My quick reply doesn’t come out as I intended, and Jane stares at me.
“Long hair is beautiful; I like long hair; it reminds me, Ariel.”
Jane’s eyes grow big, “Ariel, the mermaid?”
I must be blushing because Jane smiles again. Wow, why does she hide this smile?
“As a kid, I was so obsessed with the sea and ocean life I used to watch anything which had those themes so Nemo, the Little Mermaid, Ponyo, and-.”
There it hits me, the first girls who caught my eye were redheads. I stare at her.
Jane’s eyes beam in amusement, and she tucks her hair behind her ears while blushing. It’s the first time I see her do something that resembles a flirting sign.
Oy, oy, why are you beating more than 80bpm? I’m going to die here.
In the beginning, I didn’t understand why I revealed all these things to Jane, they’re embarrassing, and they don’t make me seem cool. I tell them not just because I want Jane to feel comfortable, but I don’t want things to be unbalanced.
By that, I mean, when someone has problems, people always come on trying to convince the person to talk and reveal themselves when they remain silent. They want to play make-believe psychologists when they’re probably in the same level of existence with as much or perhaps even more issues.
It’s frustrating and annoying, so I say these things I’ve never told anyone to Jane. This way, neither of us is tremendous or on some pedestal. We see each other as we are, naked without thorns of lies. Nothing is built on the mirage of perfection.
Being honest is one of the things I learned from my relationship with Soo Ae. If she showed me her real nature when we were alone, I, on the other hand, always hid.
So yeah, I never displayed fear or worry. My personality was bulletproof, making sure Soo Ae saw me as her knight in shining armor. Now I realize that one of the reasons why I can’t go back is because I’m aware I cheated. I sold Soo Ae this fake personality, which tainted our relationship, and I don’t want to repeat this with Jane.
Jane stares at me as she awaits an explanation, and I pick up what I was saying.
“Eh, my mother had long hair; I used to think she was a mermaid. She cut them when she had Min Ho. Hold on.”
I search in my pocket and hand her a hairband.
She seems hesitant; suddenly, it occurs to me; she thinks it belongs to someone else.
“It’s new; it doesn’t belong to someone. I have a tone of these; I use the bands to hold my bangs when I study. I bought them because my mother promised me she’d grow her hair back. I used to spend my time buying hair bands and other accessories in the hope she would really do it, so.”
I tap my fingers on the table and smile.
Yeah, I love women with long hair.
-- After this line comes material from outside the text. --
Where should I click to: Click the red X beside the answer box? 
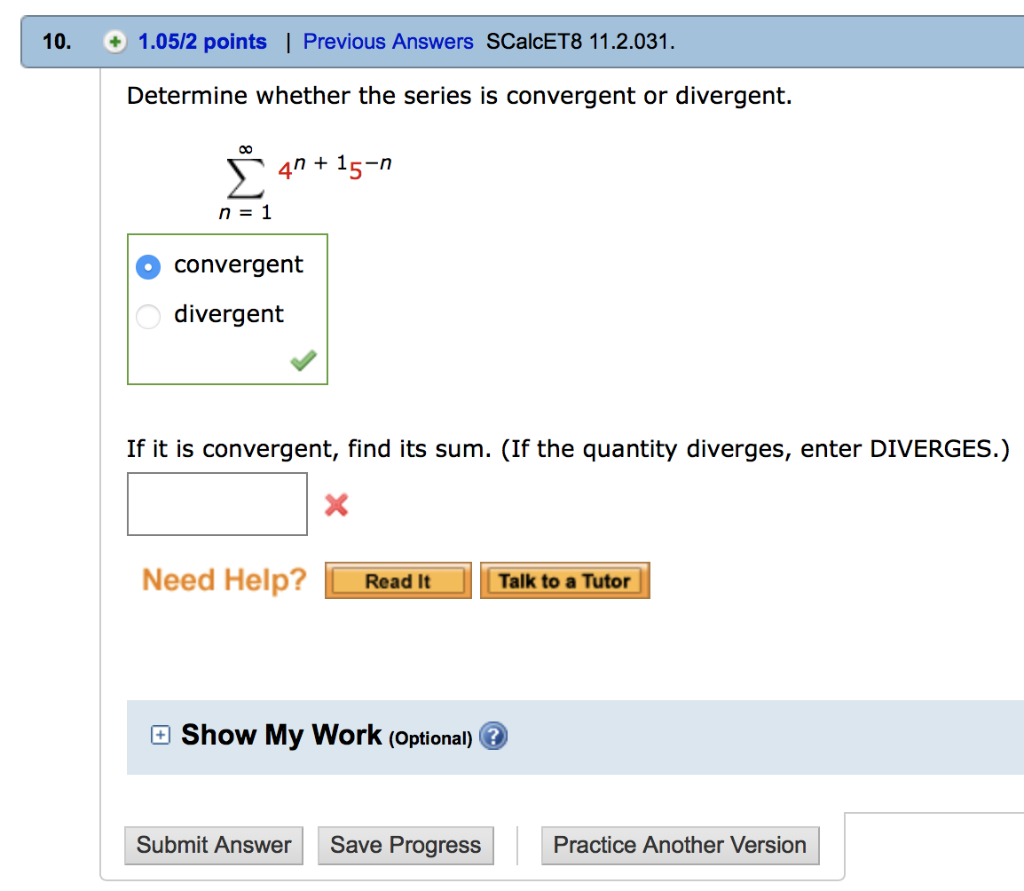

I guess it’s my fetish, and one of the reasons Soo Ae caught my eye. Soo Ae used to wear her hair in a bun; it was huge, but I never pondered about her hair’s length until the day she wore them in a ponytail, and they swayed from side to side as Soo Ae walked. I was a goner.
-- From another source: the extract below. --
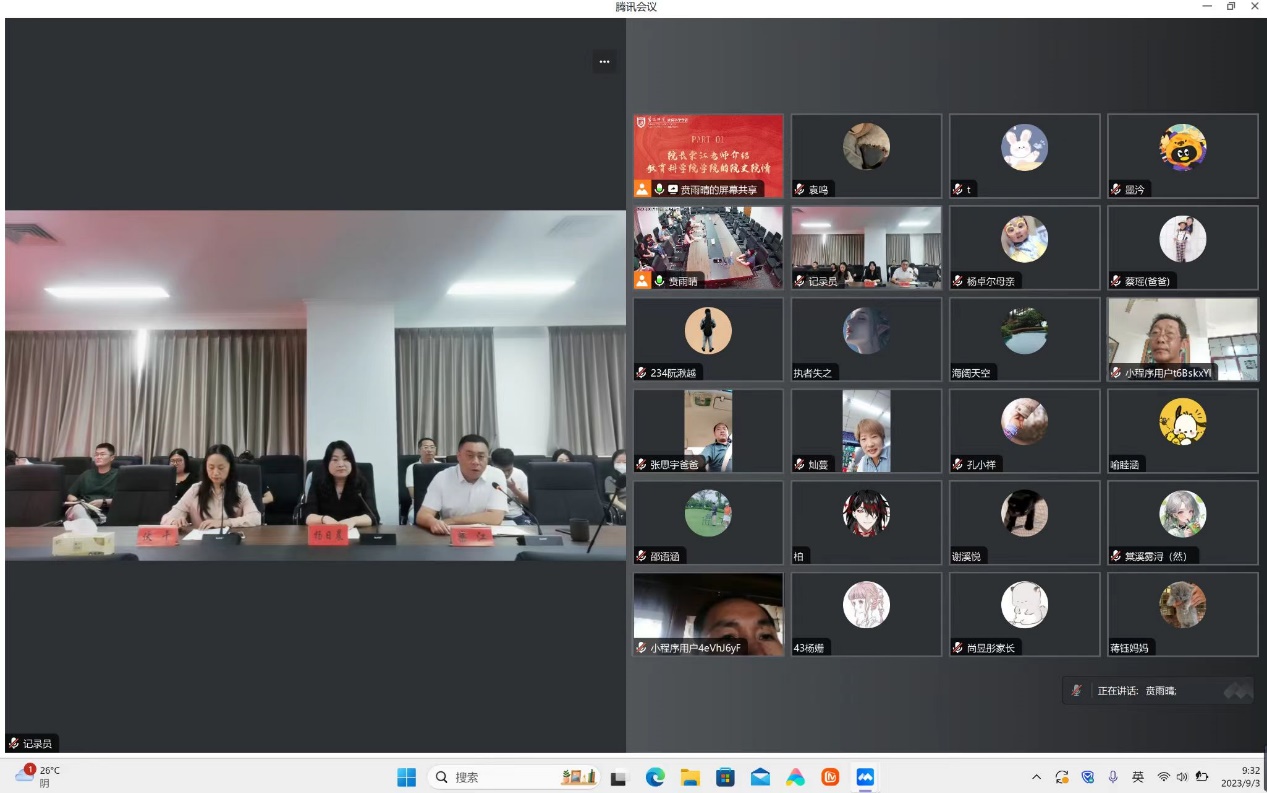Click the volume icon in the system tray
Image resolution: width=1267 pixels, height=793 pixels.
coord(1182,777)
Nostalgia must be affecting my facial expression, for Jane is glaring at me with an earth-calling-Tae-Won stare.
Blood rushes to my cheeks like volcano larva and erupts on my face as I crumble with embarrassment thinking what image Jane has of me now, and she giggles.
“What’s so funny?”
“I’m trying to imagine you with a hairband and your hair looking like a coconut tree.”
Jane laughs and tosses her head back; people turn to stare. A few weeks ago, I would have been awkward, bowing my head and excusing myself for the disturbance in her stead.
But I don’t want Jane to stop laughing because I like seeing her this way. The sound of her laughter and the way she poses her eyes upon me when she finishes heaving as she regains her breath.
I think of my dad, and I wonder at what moment he fell in love with my mom.
Dad said he knew he was in love when mom put a dish on jjajangmyeon on his table. It was Black Day, and like most singles, he sat down to tuck in all on his lonesome. Dad explained all mom did was smile. I had a hard time believing such a simple gesture could take you hostage. Now looking gazing at Jane, I wonder if it’s really just a tale, these things happen.